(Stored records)
★ ★ ★

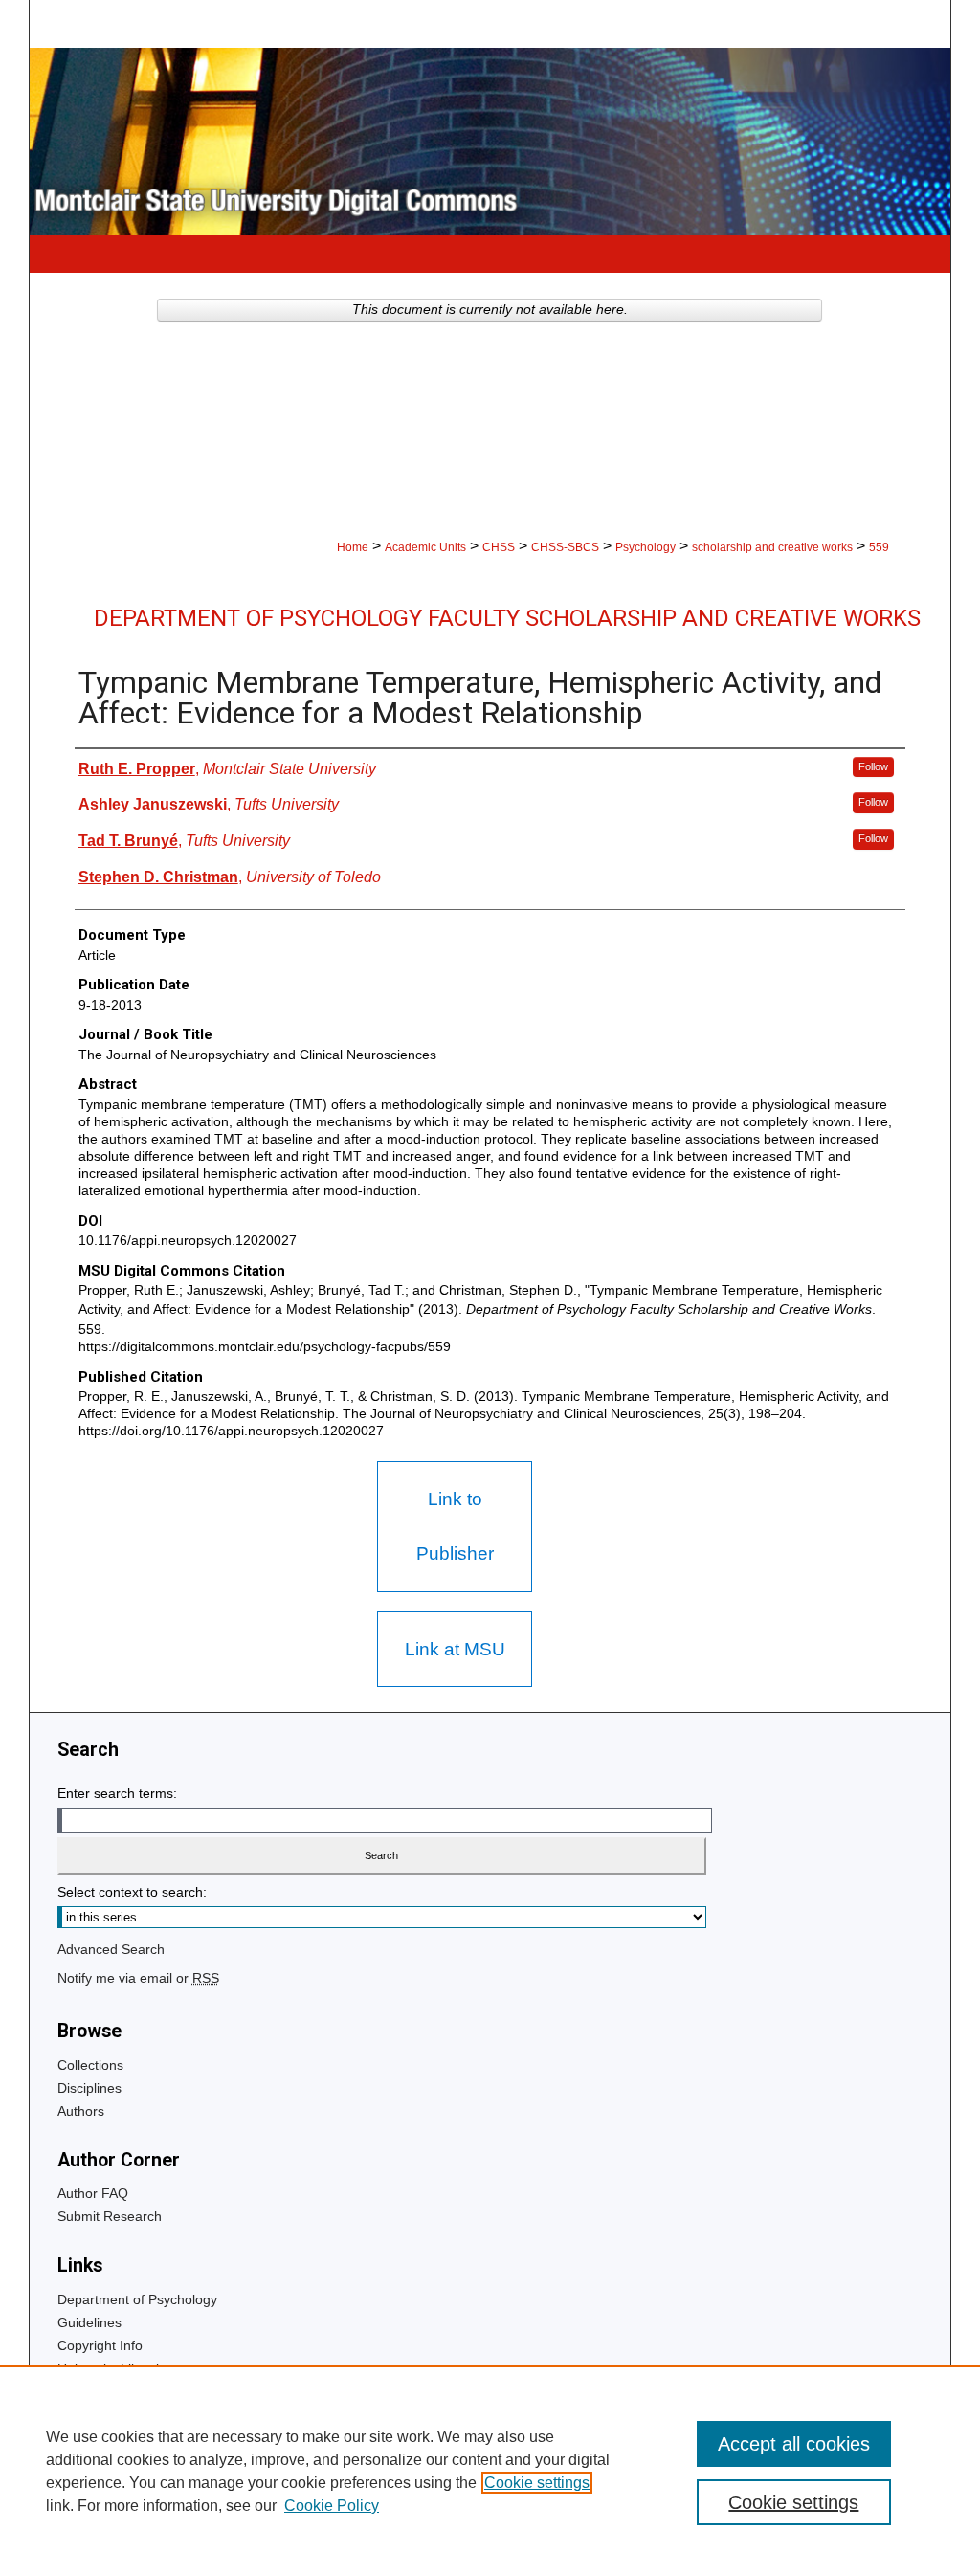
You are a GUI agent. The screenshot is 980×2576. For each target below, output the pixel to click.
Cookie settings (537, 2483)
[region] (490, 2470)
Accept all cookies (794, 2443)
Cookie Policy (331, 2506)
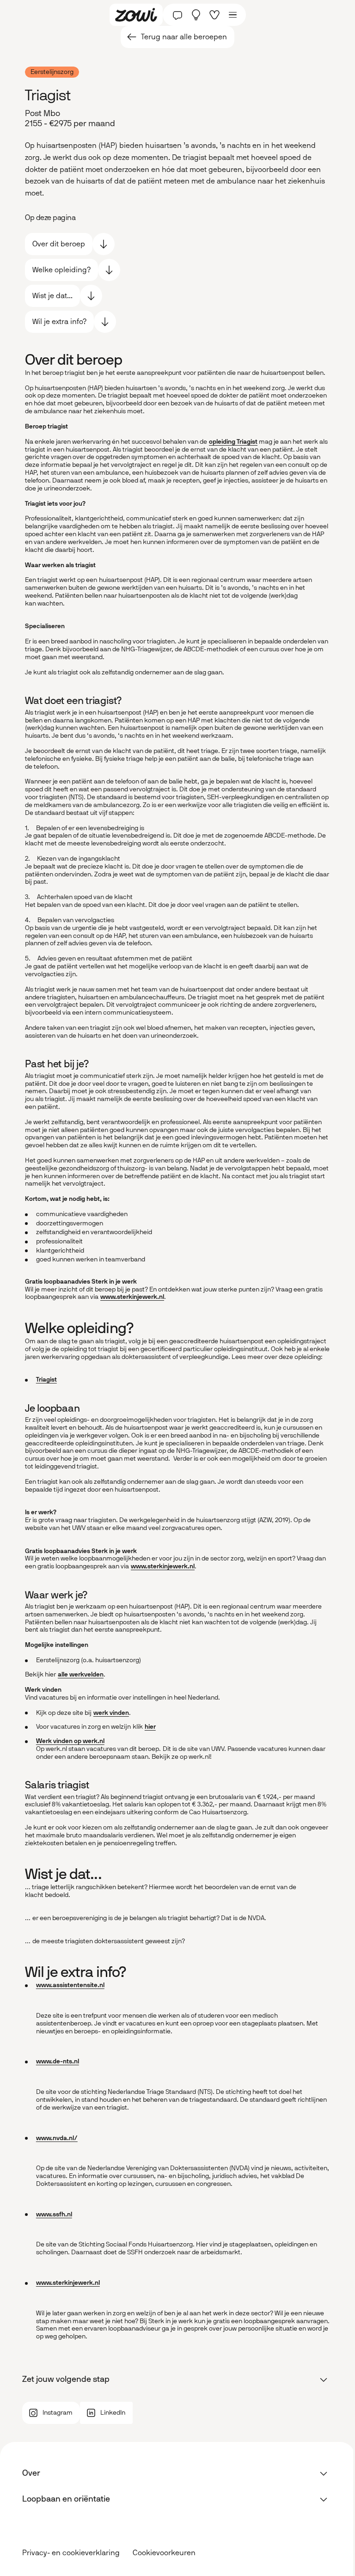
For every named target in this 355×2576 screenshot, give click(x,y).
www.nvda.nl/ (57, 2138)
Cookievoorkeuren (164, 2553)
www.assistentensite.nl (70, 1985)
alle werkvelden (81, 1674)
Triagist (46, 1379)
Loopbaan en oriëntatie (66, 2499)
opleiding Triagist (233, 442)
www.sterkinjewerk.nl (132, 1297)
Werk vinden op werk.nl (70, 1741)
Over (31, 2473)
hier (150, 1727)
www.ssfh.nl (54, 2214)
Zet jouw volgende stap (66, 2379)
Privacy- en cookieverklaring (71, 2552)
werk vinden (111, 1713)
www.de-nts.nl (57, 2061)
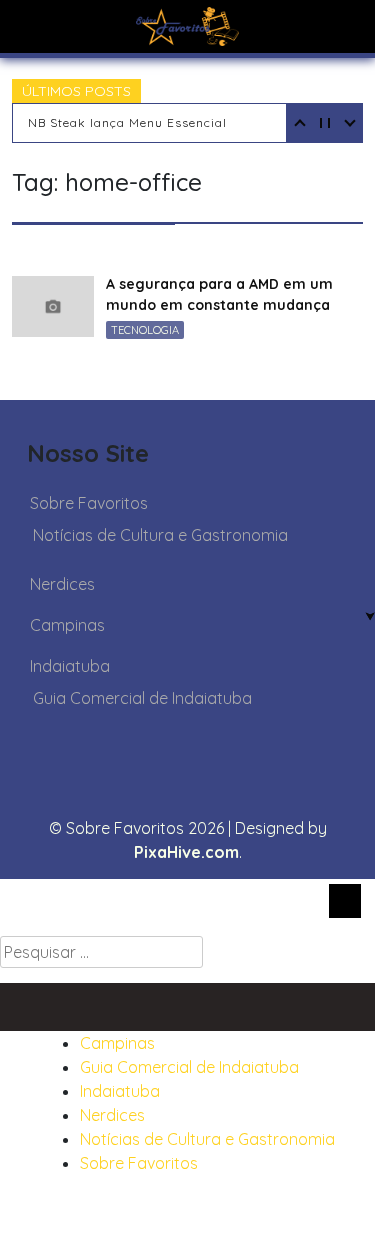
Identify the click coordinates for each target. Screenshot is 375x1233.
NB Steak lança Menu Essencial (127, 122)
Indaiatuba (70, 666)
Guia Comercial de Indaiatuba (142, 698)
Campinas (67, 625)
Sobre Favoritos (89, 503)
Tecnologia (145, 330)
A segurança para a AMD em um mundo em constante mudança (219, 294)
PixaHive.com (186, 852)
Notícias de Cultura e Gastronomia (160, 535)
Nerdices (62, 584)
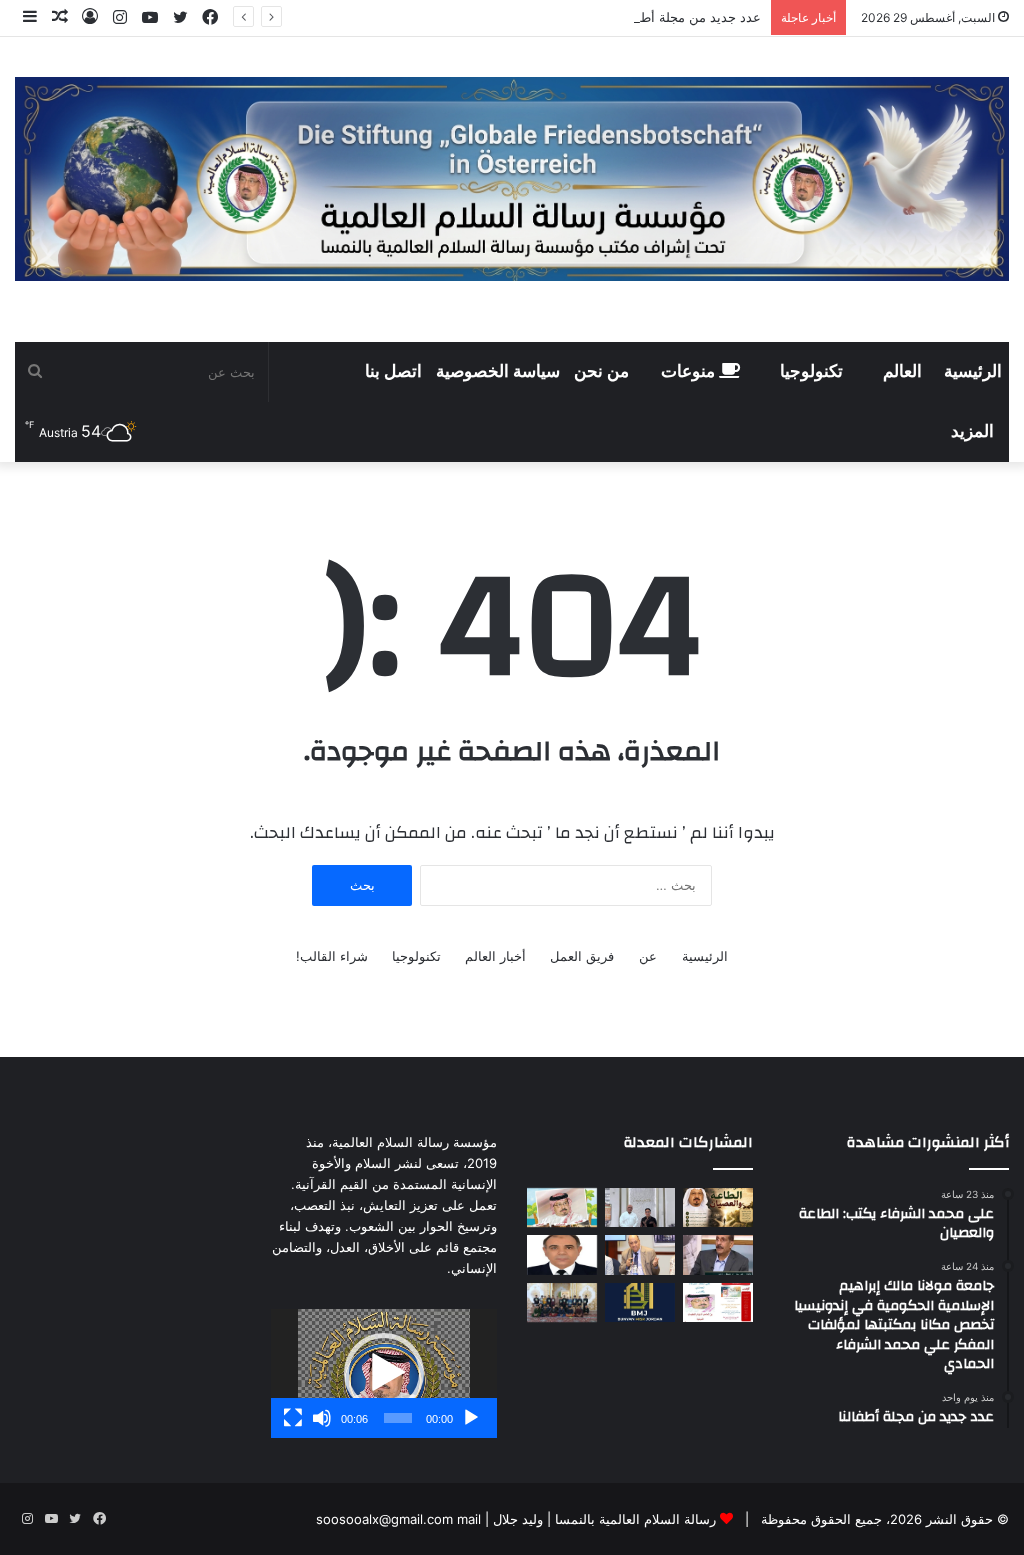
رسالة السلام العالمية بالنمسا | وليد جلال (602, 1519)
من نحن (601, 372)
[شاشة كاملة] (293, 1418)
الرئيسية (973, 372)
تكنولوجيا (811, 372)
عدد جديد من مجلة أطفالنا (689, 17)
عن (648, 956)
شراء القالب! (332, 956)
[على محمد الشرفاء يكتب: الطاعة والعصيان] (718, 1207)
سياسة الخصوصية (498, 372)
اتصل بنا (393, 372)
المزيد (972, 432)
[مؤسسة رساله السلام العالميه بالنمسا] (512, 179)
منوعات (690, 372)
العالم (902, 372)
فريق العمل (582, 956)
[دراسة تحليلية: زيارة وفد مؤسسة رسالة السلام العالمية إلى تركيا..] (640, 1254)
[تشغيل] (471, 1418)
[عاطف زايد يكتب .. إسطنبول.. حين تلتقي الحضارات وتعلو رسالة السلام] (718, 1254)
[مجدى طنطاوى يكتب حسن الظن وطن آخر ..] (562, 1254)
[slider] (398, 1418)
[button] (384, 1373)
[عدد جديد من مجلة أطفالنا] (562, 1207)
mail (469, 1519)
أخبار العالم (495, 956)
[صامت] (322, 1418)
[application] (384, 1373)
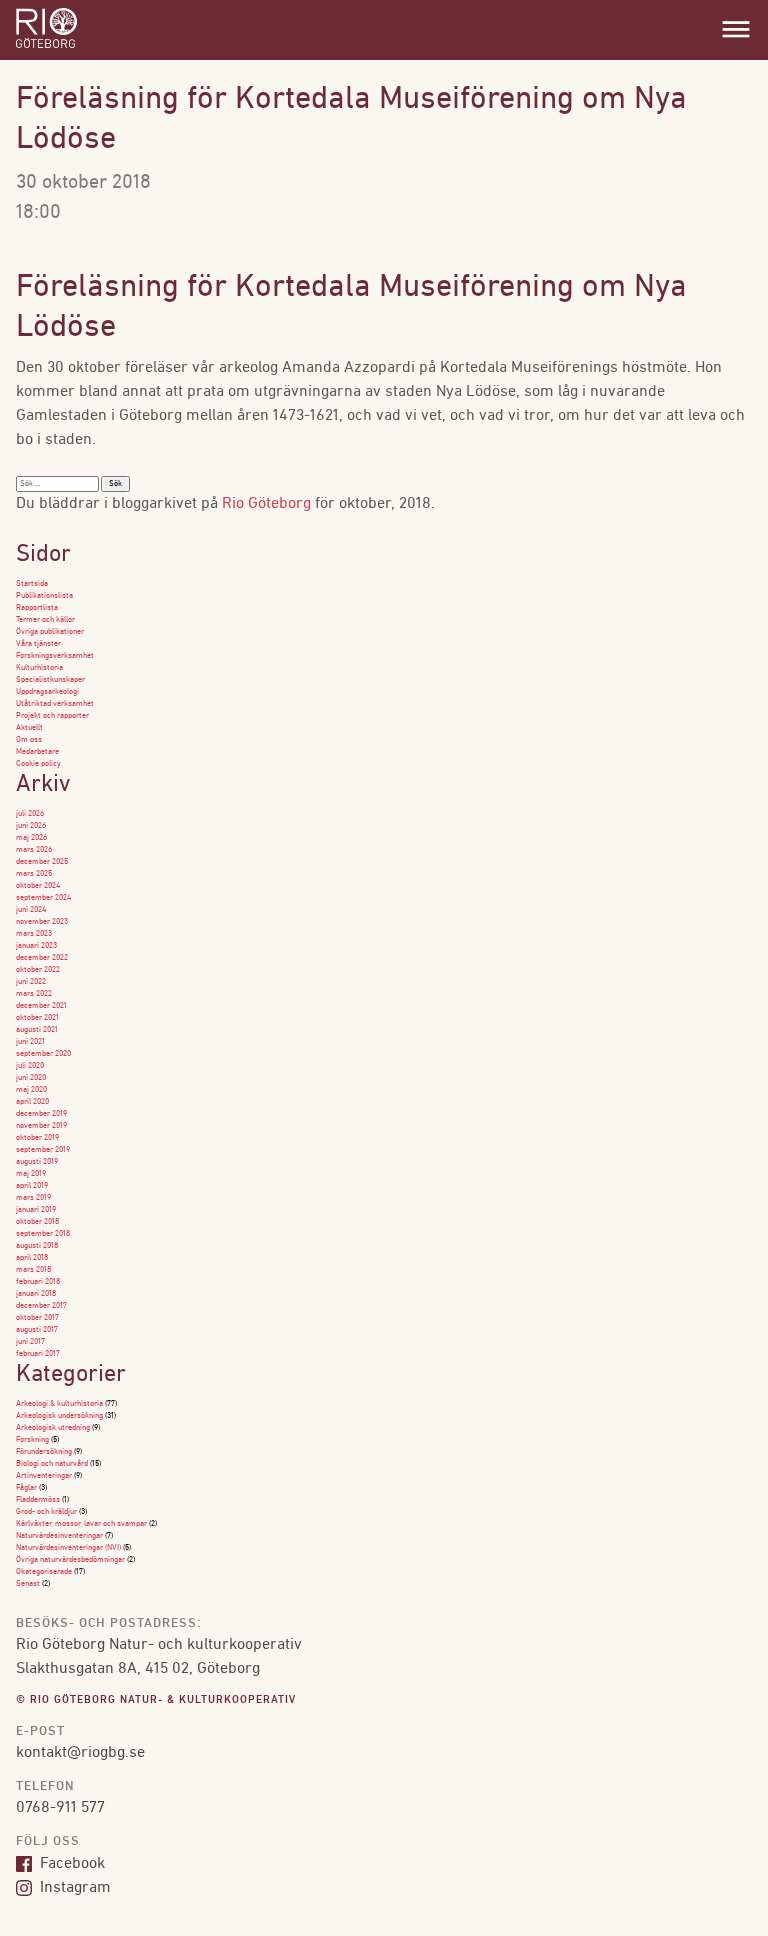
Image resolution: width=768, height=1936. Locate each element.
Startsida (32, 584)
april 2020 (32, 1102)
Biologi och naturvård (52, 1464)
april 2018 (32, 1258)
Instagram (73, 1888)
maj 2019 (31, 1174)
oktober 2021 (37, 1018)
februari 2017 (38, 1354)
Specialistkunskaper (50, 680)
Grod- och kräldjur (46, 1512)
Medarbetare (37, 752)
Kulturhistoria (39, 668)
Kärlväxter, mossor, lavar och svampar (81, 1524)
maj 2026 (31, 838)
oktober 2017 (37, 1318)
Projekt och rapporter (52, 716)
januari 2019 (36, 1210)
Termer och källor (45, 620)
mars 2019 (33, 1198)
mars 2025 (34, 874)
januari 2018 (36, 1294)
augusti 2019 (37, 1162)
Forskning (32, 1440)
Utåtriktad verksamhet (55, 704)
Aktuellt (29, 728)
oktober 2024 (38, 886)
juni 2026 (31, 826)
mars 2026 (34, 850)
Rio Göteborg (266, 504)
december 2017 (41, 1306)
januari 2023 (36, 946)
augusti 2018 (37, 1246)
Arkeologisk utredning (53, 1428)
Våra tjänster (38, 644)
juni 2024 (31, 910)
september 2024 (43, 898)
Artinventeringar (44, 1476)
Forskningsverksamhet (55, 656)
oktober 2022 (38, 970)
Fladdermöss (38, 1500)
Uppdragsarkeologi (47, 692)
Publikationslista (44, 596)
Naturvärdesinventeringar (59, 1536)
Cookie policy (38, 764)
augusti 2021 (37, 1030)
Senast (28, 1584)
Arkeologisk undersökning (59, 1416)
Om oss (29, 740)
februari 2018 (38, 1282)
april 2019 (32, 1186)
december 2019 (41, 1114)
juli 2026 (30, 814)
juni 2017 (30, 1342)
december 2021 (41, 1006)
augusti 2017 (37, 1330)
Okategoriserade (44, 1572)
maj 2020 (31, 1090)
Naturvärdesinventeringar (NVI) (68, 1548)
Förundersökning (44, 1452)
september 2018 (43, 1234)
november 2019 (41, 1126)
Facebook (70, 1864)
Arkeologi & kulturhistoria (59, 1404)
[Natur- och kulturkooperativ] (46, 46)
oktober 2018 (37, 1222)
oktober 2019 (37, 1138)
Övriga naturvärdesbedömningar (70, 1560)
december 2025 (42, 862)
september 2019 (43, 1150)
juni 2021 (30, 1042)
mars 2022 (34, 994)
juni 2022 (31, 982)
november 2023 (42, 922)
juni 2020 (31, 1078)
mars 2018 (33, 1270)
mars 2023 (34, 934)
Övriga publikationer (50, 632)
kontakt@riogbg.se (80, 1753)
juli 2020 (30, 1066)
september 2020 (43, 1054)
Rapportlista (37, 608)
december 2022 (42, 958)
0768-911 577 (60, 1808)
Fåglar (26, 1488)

★ ★ ★

Task item:
Above, find the line with "www.de-nts.nl (57, 2061)"; copy it and every line down to the line with "Rio Göteborg (266, 504)", exactly and both included, but no pictures.

Answer space:
www.de-nts.nl (57, 2061)
Identify the click coordinates for each target. Screenshot is 375x1233.
NB Steak lança Menu Essencial (127, 122)
Indaiatuba (70, 666)
Guia Comercial de Indaiatuba (142, 698)
Campinas (67, 625)
Sobre Favoritos (89, 503)
Tecnologia (145, 330)
A segurança para a AMD em um mundo em constante mudança (219, 294)
PixaHive.com (186, 852)
Notícias de Cultura e Gastronomia (160, 535)
Nerdices (62, 584)
رسالة السلام العالمية بالنمسا | وليد جلال (602, 1519)
من نحن (601, 372)
[شاشة كاملة] (293, 1418)
الرئيسية (973, 372)
تكنولوجيا (811, 372)
عدد جديد من مجلة أطفالنا (689, 17)
عن (648, 956)
شراء القالب! (332, 956)
[على محمد الشرفاء يكتب: الطاعة والعصيان] (718, 1207)
سياسة الخصوصية (498, 372)
اتصل بنا (393, 372)
المزيد (972, 432)
[مؤسسة رساله السلام العالميه بالنمسا] (512, 179)
منوعات (690, 372)
العالم (902, 372)
فريق العمل (582, 956)
[دراسة تحليلية: زيارة وفد مؤسسة رسالة السلام العالمية إلى تركيا..] (640, 1254)
[تشغيل] (471, 1418)
[عاطف زايد يكتب .. إسطنبول.. حين تلتقي الحضارات وتعلو رسالة السلام] (718, 1254)
[مجدى طنطاوى يكتب حسن الظن وطن آخر ..] (562, 1254)
[slider] (398, 1418)
[button] (384, 1373)
[عدد جديد من مجلة أطفالنا] (562, 1207)
mail (469, 1519)
أخبار العالم (495, 956)
[صامت] (322, 1418)
[application] (384, 1373)
Image resolution: width=768, height=1936. Locate each element.
Startsida (32, 584)
april 2020 (32, 1102)
Biologi och naturvård (52, 1464)
april 2018 (32, 1258)
Instagram (73, 1888)
maj 2019 (31, 1174)
oktober 2021 (37, 1018)
februari 2017 (38, 1354)
Specialistkunskaper (50, 680)
Grod- och kräldjur (46, 1512)
Medarbetare (37, 752)
Kulturhistoria (39, 668)
Kärlväxter, mossor, lavar och svampar (81, 1524)
maj 2026 (31, 838)
oktober 2017 (37, 1318)
Projekt och rapporter (52, 716)
januari 2019 (36, 1210)
Termer och källor (45, 620)
mars 2019 (33, 1198)
mars 2025 (34, 874)
januari 2018 (36, 1294)
augusti 2019 (37, 1162)
Forskning (32, 1440)
Utåtriktad verksamhet (55, 704)
Aktuellt (29, 728)
oktober 2024 (38, 886)
juni 2026 (31, 826)
mars 2026 (34, 850)
Rio Göteborg (266, 504)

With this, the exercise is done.